### What to produce
Print nothing beyond the line with "Image resolution: width=286": every line from the beginning of the data up to it, that line included, and no pictures.

### Stored records

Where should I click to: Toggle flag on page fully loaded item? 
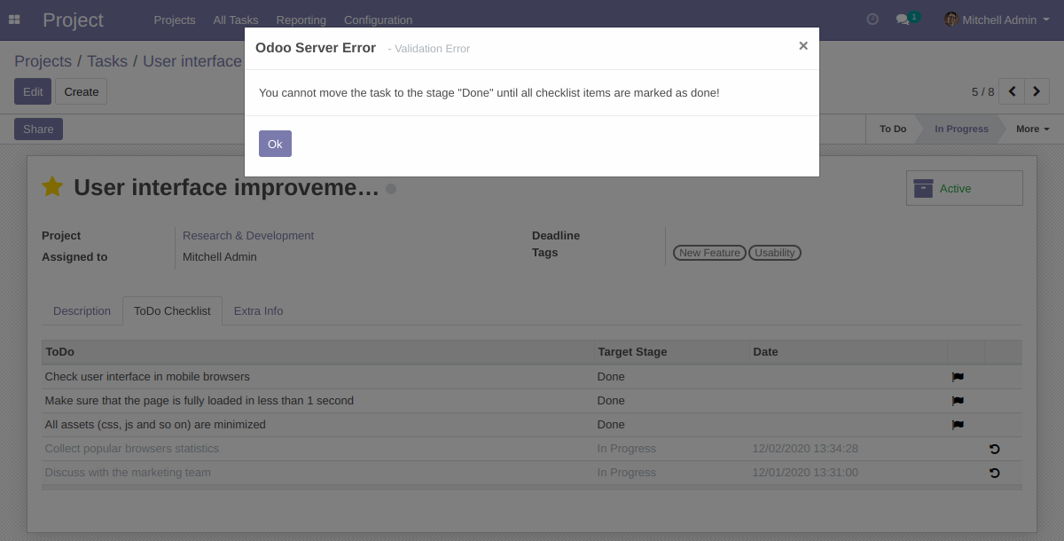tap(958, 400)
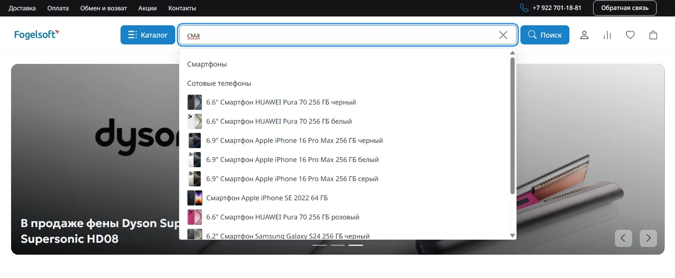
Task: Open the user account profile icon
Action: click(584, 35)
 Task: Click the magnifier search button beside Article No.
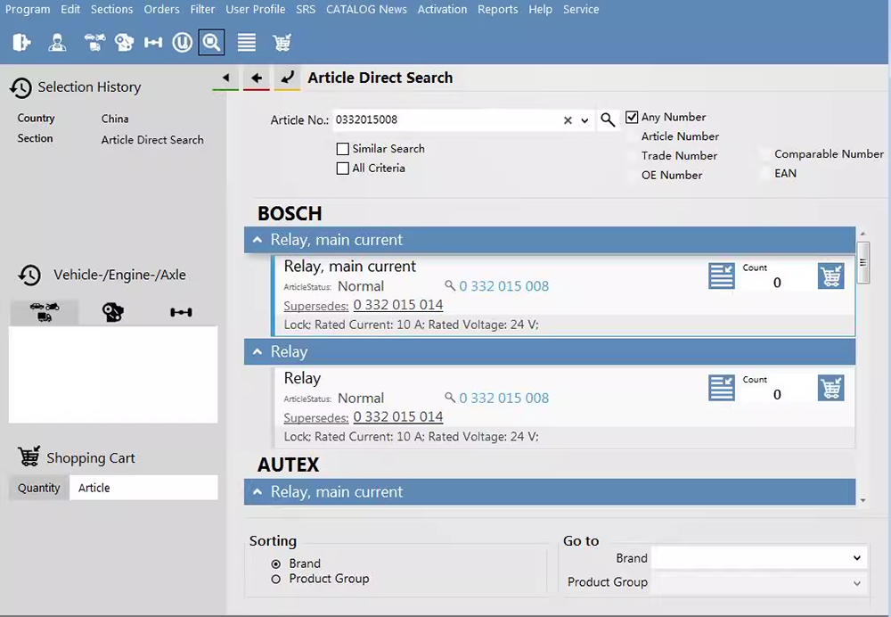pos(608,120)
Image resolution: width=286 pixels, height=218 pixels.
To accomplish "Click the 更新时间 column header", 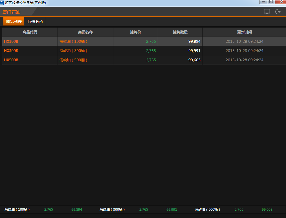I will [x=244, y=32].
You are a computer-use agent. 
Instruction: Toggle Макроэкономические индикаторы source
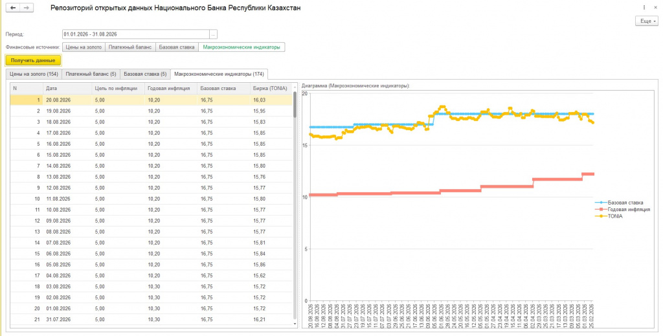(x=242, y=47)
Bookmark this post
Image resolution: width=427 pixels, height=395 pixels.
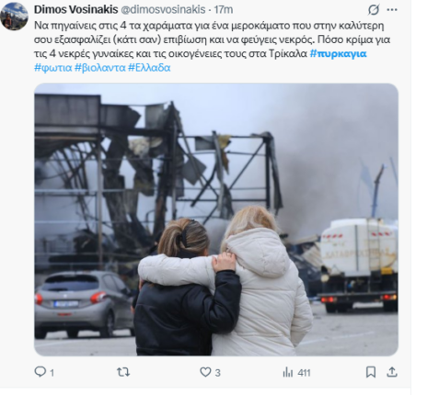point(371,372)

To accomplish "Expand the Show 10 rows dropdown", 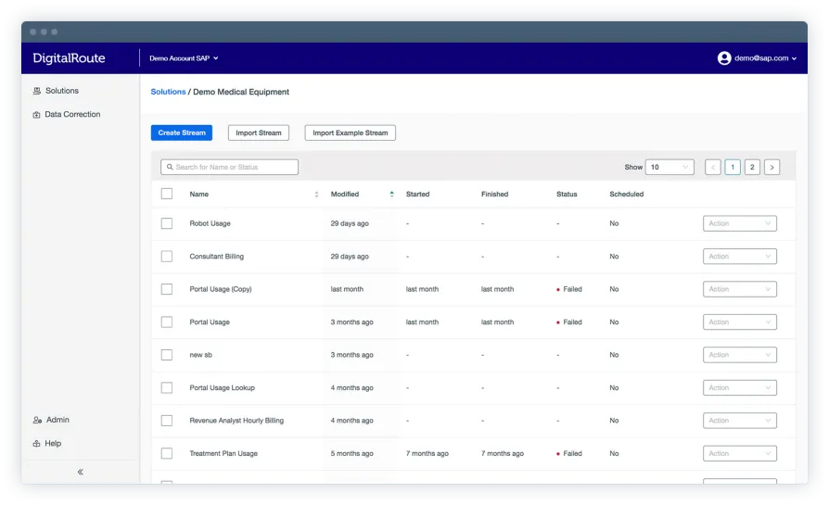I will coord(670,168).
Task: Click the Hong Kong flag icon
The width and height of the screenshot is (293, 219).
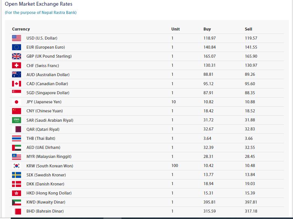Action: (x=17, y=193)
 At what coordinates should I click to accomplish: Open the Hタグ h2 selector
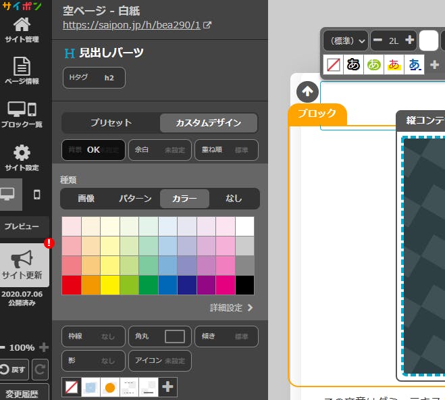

### Solution to the problem
Where should I click to: Toggle flag on page fully loaded item? 
tap(958, 400)
Task: Open the user account profile icon
Action: click(584, 35)
 Task: Click the magnifier search button beside Article No.
pos(608,120)
Image resolution: width=286 pixels, height=218 pixels.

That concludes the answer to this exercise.